# 0VDC an Erde legen



## Marco (16 April 2010)

Hallo zusammen

Bei unseren Steuerungen setzen wir immer 400 resp. 230VAC / sek. 24VDC Netgeräte ein.
Das 0VDC Potential wir anschliessend via Messtrennklemme an Erde gelegt.
Warum legt man nun die Erde und das 0VDC zusammen?
 Hat das wirklich damit zutun, dass bei einem Erdschluss der Strom von +24VDC direkt über die Erde fließt und somit einen satten Kurzschluss erzeugt, welcher  die Sicherung zerschießt?


----------



## jabba (16 April 2010)

Richtig !

Sonst kann ja über die Erde kein Kurzschluss bzw Fehlerstrom zurück zum Netzteil fliessen. 
Wenn man die Verbindung nicht macht, muss man eine Erdschlussüberwachung einbauen die eine Verbindung einer der Leiter mit der "Erde" erkennt.
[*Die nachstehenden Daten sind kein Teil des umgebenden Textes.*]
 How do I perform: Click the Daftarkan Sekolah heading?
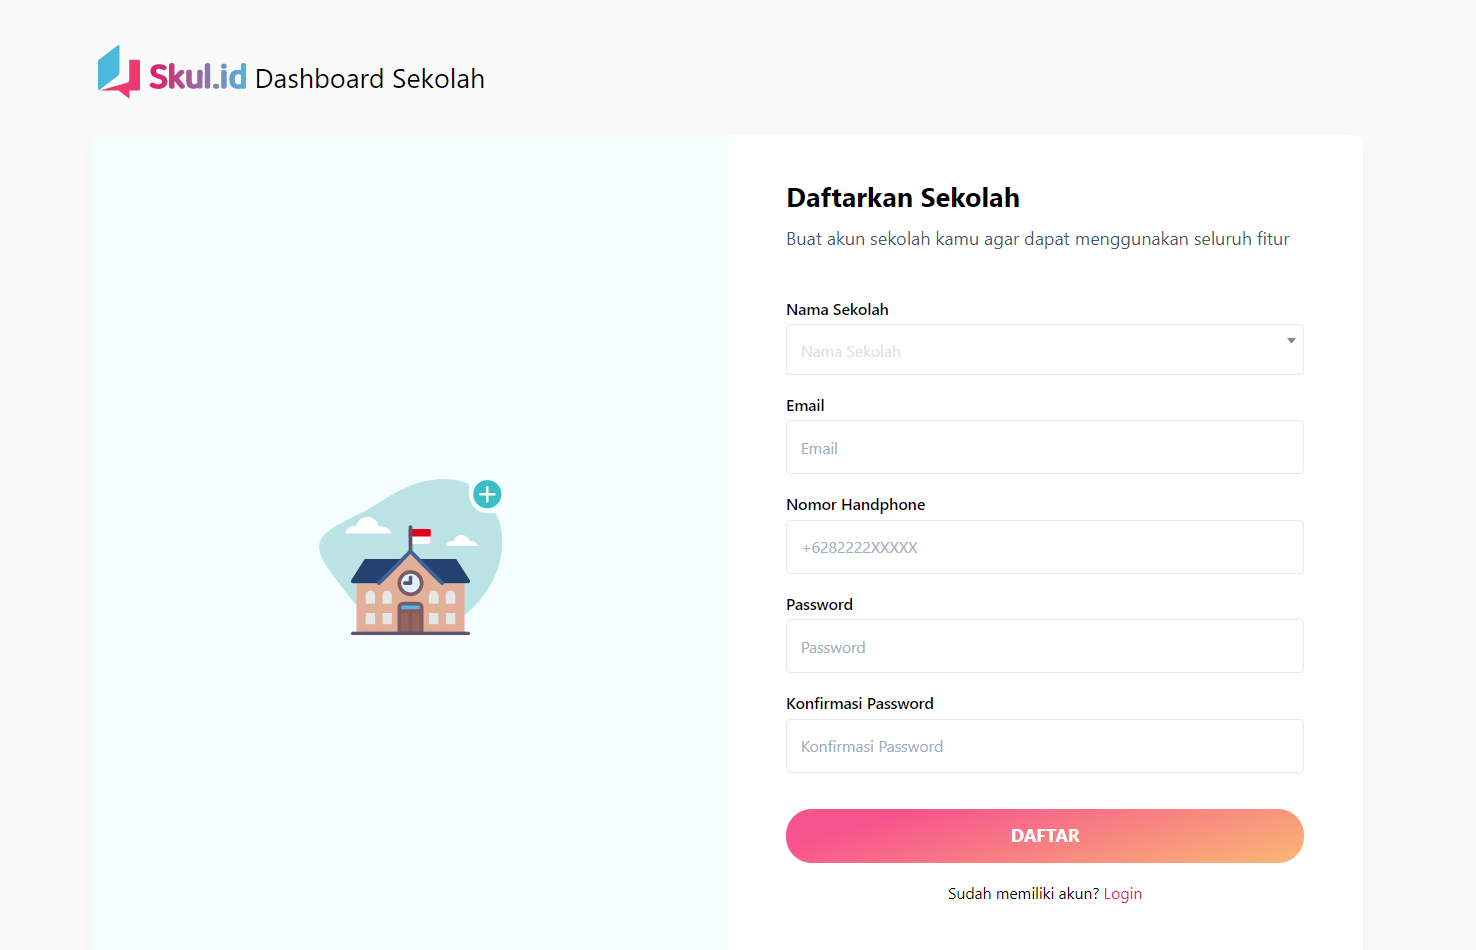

Da dieser Fehler nicht zum auslösen der Sicherung führt können an der Anlage aber gefährliche Berühungsspannungen auftreten, erst bei einem zweitem Fehler würde dann die Sicherung ansprechen.
(Mal auf die Kürze)


----------



## R.Blum (13 Mai 2010)

jabba schrieb:


> Richtig !
> 
> Sonst kann ja über die Erde kein Kurzschluss bzw Fehlerstrom zurück zum Netzteil fliessen.
> Wenn man die Verbindung nicht macht, muss man eine Erdschlussüberwachung einbauen die eine Verbindung einer der Leiter mit der "Erde" erkennt. Da dieser Fehler nicht zum auslösen der Sicherung führt können an der Anlage aber gefährliche Berühungsspannungen auftreten, erst bei einem zweitem Fehler würde dann die Sicherung ansprechen.
> (Mal auf die Kürze)


 
In ungeerdeten Stromkreisen ist auch eine allpolige Absicherung notwendig.

Gruß Rolf


----------



## HBL (14 Mai 2010)

Hallo
Dieses Thema wurde hier schon besprochen
http://www.sps-foren.de/showthread.php?t=35837
Gruss  Hans


----------